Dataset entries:
──────

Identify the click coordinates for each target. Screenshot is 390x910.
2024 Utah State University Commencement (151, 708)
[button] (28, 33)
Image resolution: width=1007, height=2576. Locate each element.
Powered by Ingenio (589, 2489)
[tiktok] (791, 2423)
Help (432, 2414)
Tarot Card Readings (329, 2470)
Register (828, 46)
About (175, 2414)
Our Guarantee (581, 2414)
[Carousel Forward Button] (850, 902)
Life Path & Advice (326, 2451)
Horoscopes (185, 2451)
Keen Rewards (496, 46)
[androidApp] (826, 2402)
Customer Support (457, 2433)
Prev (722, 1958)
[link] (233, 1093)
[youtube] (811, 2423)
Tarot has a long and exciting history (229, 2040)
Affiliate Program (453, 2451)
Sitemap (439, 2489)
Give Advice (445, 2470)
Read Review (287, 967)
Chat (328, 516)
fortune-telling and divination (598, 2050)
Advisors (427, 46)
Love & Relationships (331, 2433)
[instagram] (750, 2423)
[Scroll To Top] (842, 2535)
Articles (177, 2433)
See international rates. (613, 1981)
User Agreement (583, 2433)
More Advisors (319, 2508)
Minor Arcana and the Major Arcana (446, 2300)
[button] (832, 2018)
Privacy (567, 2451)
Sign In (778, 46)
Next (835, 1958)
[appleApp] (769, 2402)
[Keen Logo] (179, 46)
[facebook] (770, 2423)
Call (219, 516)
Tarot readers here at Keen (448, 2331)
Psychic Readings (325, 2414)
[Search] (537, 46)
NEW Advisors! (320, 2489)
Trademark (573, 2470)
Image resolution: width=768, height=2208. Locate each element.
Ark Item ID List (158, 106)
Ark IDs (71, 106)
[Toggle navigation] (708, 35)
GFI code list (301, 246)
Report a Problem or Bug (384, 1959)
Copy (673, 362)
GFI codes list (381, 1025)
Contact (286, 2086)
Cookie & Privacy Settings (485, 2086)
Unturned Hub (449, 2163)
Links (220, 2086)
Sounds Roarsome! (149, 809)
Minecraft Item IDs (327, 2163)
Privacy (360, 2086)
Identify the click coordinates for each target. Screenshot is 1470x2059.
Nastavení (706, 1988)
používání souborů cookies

──────

**TASK OBJECTIVE:** What do the lines above say from the one containing "See international rates. (613, 1981)" down to the one containing "Call (219, 516)"? Return them exactly, both end lines included, and only them.

**PROBLEM SOLUTION:**
See international rates. (613, 1981)
User Agreement (583, 2433)
More Advisors (319, 2508)
Minor Arcana and the Major Arcana (446, 2300)
[button] (832, 2018)
Privacy (567, 2451)
Sign In (778, 46)
Next (835, 1958)
[appleApp] (769, 2402)
[Keen Logo] (179, 46)
[facebook] (770, 2423)
Call (219, 516)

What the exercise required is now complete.